_Text section:_
------------------------------------------------------------

What happened:
This week, Google faced a major legal setback as a U.S. federal judge ruled that the company had illegally built a monopoly in the online search and advertising industry. Judge Amit Mehta’s ruling found that Google violated antitrust laws by paying billions to companies like Apple and Samsung to ensure its search engine was the default on their devices. In 2021 alone, Google spent over $26 billion to maintain its market dominance.
The case portrayed Google as a tech giant that crushed competition to protect its dominance in the search market—a market that fuels its $240 billion digital advertising empire. With a near-total share of the search market, especially on mobile devices where it controls 94.9%, the court found that Google used its monopoly to stifle innovation and keep competitors at bay.
U.S. Attorney General Merrick Garland called the ruling a “historic win for the American people,” reinforcing that no company is above the law. This decision marks a significant milestone in the U.S. government’s efforts to rein in Big Tech.

------------------------------------------------------------

_Data provided:_
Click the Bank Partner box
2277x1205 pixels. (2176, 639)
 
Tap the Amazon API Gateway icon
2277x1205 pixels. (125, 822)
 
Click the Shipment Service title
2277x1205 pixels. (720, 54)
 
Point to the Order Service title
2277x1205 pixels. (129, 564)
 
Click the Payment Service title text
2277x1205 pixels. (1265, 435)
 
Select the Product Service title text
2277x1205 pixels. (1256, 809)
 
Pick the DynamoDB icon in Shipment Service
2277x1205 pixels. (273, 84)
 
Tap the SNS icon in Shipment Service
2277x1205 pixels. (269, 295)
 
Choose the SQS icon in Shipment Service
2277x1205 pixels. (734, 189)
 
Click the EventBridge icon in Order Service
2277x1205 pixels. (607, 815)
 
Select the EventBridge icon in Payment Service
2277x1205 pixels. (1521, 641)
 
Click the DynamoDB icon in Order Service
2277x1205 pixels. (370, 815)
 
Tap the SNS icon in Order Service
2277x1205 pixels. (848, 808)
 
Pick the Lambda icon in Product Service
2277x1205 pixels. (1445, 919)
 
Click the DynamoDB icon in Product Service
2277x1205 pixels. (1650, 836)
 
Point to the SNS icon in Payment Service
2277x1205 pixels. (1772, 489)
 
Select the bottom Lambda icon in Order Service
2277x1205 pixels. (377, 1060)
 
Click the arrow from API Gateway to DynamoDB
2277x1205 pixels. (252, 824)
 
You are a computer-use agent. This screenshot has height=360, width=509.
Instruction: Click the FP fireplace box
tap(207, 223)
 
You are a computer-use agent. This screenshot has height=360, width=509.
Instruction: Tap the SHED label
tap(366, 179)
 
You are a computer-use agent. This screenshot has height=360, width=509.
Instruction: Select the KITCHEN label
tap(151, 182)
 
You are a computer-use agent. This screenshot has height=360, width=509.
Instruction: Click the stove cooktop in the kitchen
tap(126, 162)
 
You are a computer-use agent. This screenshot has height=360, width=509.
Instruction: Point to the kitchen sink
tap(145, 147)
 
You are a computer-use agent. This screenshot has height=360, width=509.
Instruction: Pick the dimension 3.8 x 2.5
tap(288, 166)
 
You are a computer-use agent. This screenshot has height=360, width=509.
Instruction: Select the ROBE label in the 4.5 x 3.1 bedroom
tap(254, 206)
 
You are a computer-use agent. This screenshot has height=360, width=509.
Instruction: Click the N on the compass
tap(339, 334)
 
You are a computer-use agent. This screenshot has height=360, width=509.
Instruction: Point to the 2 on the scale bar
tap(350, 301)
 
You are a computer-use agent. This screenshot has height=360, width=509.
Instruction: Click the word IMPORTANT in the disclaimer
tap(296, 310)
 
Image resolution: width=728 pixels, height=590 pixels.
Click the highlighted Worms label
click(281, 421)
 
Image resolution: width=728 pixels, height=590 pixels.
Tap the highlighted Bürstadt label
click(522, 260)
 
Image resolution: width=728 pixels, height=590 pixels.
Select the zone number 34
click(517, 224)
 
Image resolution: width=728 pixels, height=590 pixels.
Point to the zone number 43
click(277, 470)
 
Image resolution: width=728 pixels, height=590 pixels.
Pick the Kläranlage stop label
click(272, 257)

------------------------------------------------------------

_Your tasks:_
A) Transcribe the Google antitrust ruling text word for word, starting with "The case portrayed" and going on through "in Big Tech.".
B) Go on with the text about the Google antitrust ruling from the point where it stops.
The listing is separate material and has no connection to the text about the Google antitrust ruling.

_Results for the exercise:_
A)
The case portrayed Google as a tech giant that crushed competition to protect its dominance in the search market—a market that fuels its $240 billion digital advertising empire. With a near-total share of the search market, especially on mobile devices where it controls 94.9%, the court found that Google used its monopoly to stifle innovation and keep competitors at bay.
U.S. Attorney General Merrick Garland called the ruling a “historic win for the American people,” reinforcing that no company is above the law. This decision marks a significant milestone in the U.S. government’s efforts to rein in Big Tech.

B)
Why it matters:
The ruling could reshape the digital landscape. The next trial will determine potential remedies, which could range from changes to Google’s business practices to a complete breakup of Alphabet, Google’s parent company—a move that could dramatically alter the online advertising world.
But Google isn’t giving up. The company plans to appeal, arguing that its market dominance is due to the quality of its product, not anticompetitive behavior. Google’s president of global affairs, Kent Walker, noted that the ruling even acknowledged Google as the best search engine—a point they’ll leverage in their appeal.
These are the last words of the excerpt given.